Fragmento seleccionado =

=======

Casariego ha diseñado el libro como un viaje por el laberinto familiar. La figura del padre como héroe se plantea en el primer cuento («La aventura») con notable efecto en los textos subsiguientes. El primer relato cumple la función de introducir al lector a un mundo en franca desmitificación, pero que aún deja cierto espacio para la acción heroica. Partida que se relaciona páginas más adelante, en el vigésimo texto («El jardín»), tras otra andanza cuya «lección» es tan punzante como ambigua: «Ya aprendería que no hay aventura pequeña».


No deja de inquietar la relación entre el primero y el vigésimo cuento. Casariego los vincula con un brochazo muy colorido, uniendo además el tiempo del ciclo heroico con el del Paraíso, aquella reserva de felicidad perdida por la velocidad del mundo, en conflicto con la vida en ciudad, donde está prohibido detenerse para pensar y gozar. Asimismo, aparte de sugerir esta relación otros posibles vasos comunicantes entre los demás cuentos, el autor enfatiza la valoración del niño inteligente y del anciano sabio, dos cabos de una misma historia que simboliza muy bellamente el drama del hombre cada vez más privado —o alejado— de su propia naturaleza.


Entre el padre y el hijo, el alfa y el omega como protagonistas y símbolos textuales, Casariego ofrece un amplio universo de personajes, temas y situaciones —mezcla de acciones y escenarios—. Este amplio abanico que denota un profundo conocimiento del arte de la palabra, pero, sobre todo, de las personas de carne y hueso, permite apreciar los límites del amor —quizás el sentimiento más complejo y difícil de comprender—, y las posibilidades de la capacidad del individuo para adaptarse a situaciones nuevas o cambiantes, como la moda o la muerte.


Casariego se expresa a sus anchas en el vasto idioma de lo latente, implícito y velado. Su prosa rehúye lo obvio, para concentrarse en la minuciosidad del detalle, en diversos referentes que enriquecen y potencian el nivel metafórico de sus relatos, sin que ello ponga en riesgo el disfrute de un lector poco entrenado o distraído. El autor, está claro, no requiere de artificio narrativo alguno para enganchar o atrapar. Y si echa mano de técnicas narrativas, lo hace para enfatizar la riqueza de la historia, pero jamás para atiborrar o amedrentar al lector ni, mucho menos, para golpear la autoestima de este.

=======

Datos =

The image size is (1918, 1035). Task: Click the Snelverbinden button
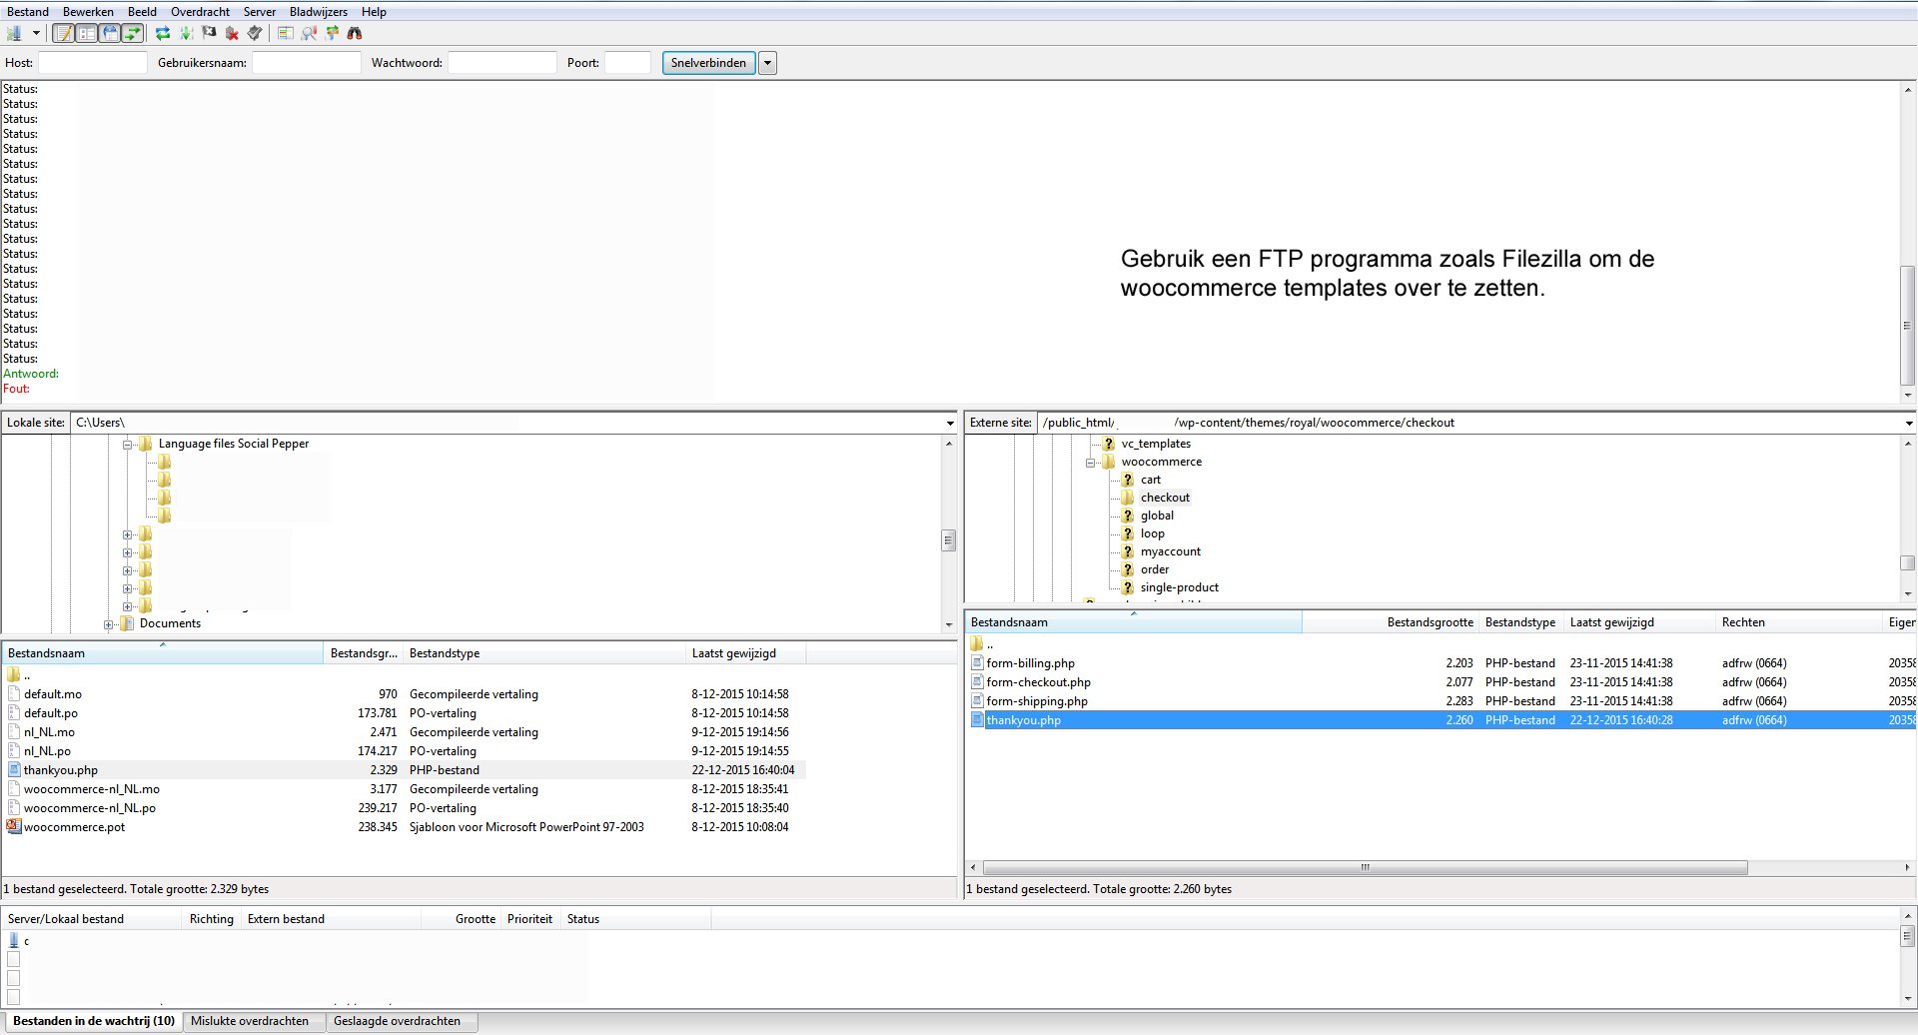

=======

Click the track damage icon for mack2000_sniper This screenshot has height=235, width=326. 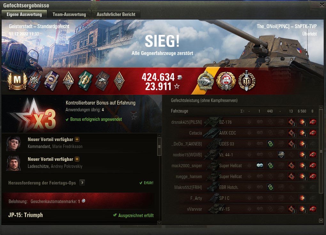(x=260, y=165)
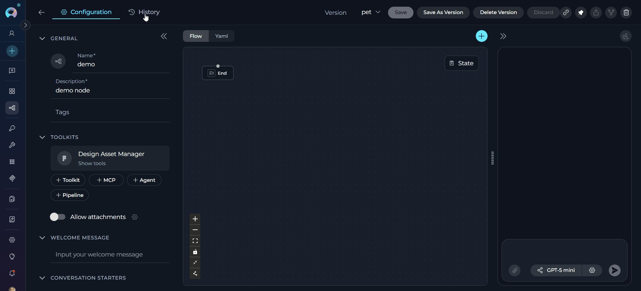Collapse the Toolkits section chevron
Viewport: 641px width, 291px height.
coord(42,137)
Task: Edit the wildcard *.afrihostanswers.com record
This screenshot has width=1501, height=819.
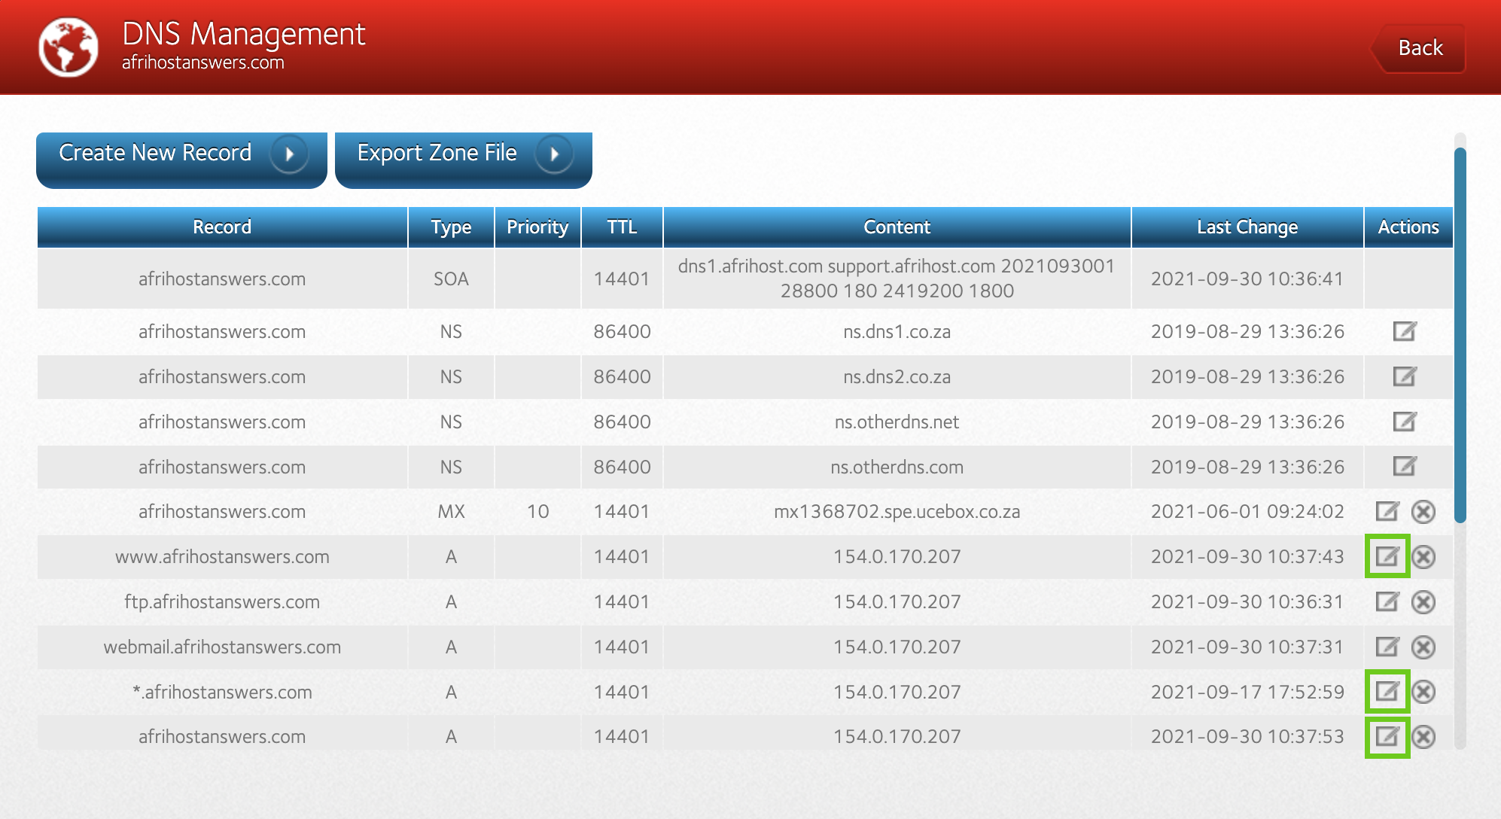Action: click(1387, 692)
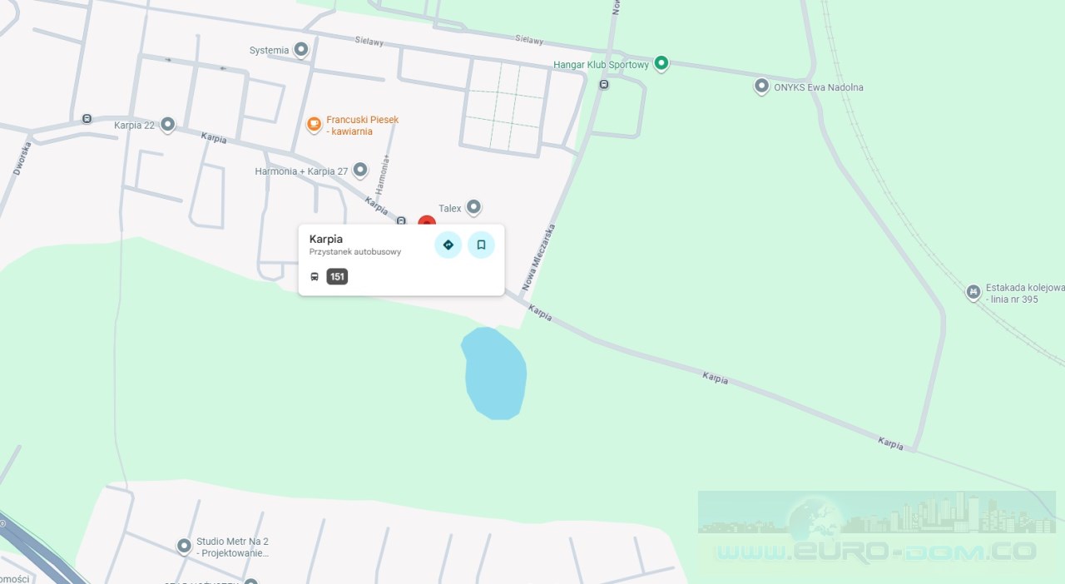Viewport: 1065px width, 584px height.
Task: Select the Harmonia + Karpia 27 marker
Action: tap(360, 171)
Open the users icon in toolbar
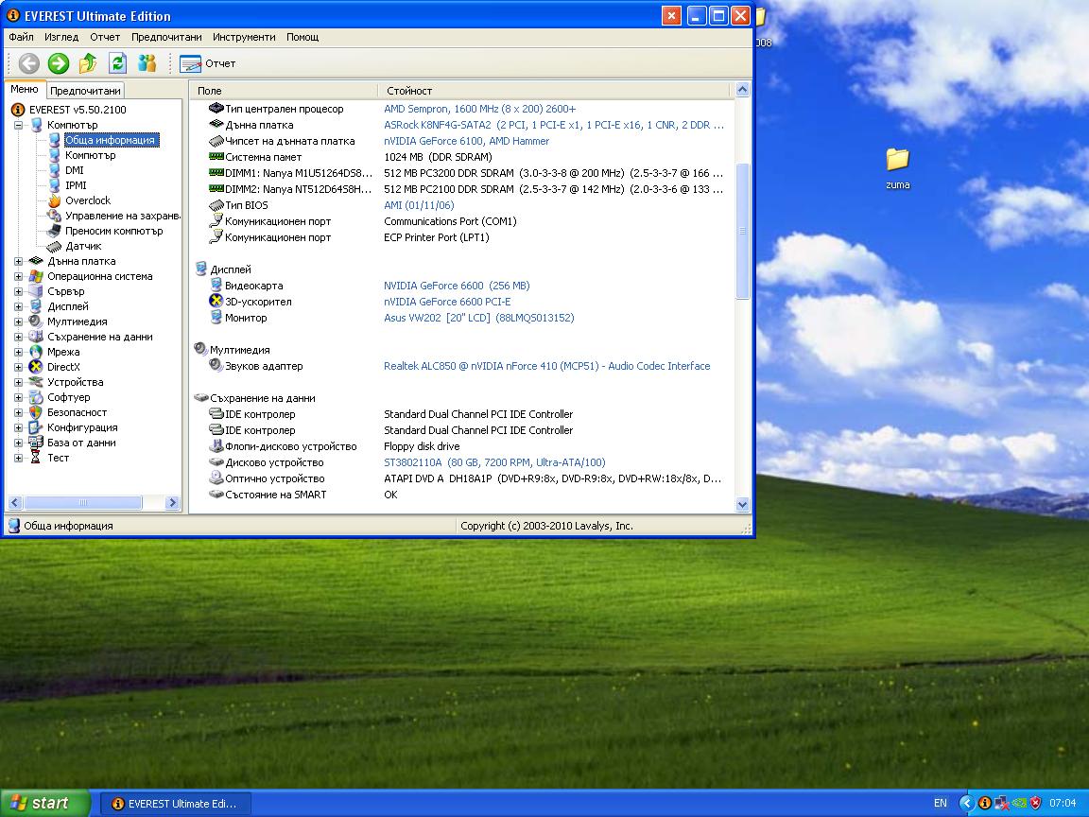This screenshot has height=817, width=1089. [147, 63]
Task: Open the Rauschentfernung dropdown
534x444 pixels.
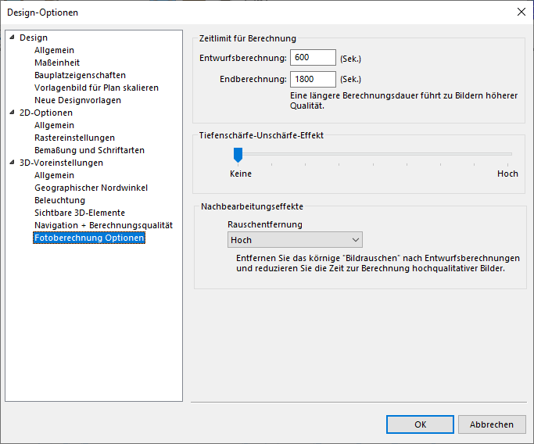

=======

Ejercicios propuestos =
**A.** Reproduzca el pasaje de la reseña que va desde «No deja de inquietar» hasta «su propia naturaleza.», ambos incluidos.
**B.** Según la reseña, ¿qué título lleva el vigésimo cuento del libro?

Respuestas en orden =
**A.**
No deja de inquietar la relación entre el primero y el vigésimo cuento. Casariego los vincula con un brochazo muy colorido, uniendo además el tiempo del ciclo heroico con el del Paraíso, aquella reserva de felicidad perdida por la velocidad del mundo, en conflicto con la vida en ciudad, donde está prohibido detenerse para pensar y gozar. Asimismo, aparte de sugerir esta relación otros posibles vasos comunicantes entre los demás cuentos, el autor enfatiza la valoración del niño inteligente y del anciano sabio, dos cabos de una misma historia que simboliza muy bellamente el drama del hombre cada vez más privado —o alejado— de su propia naturaleza.

**B.** El vigésimo cuento se titula «El jardín».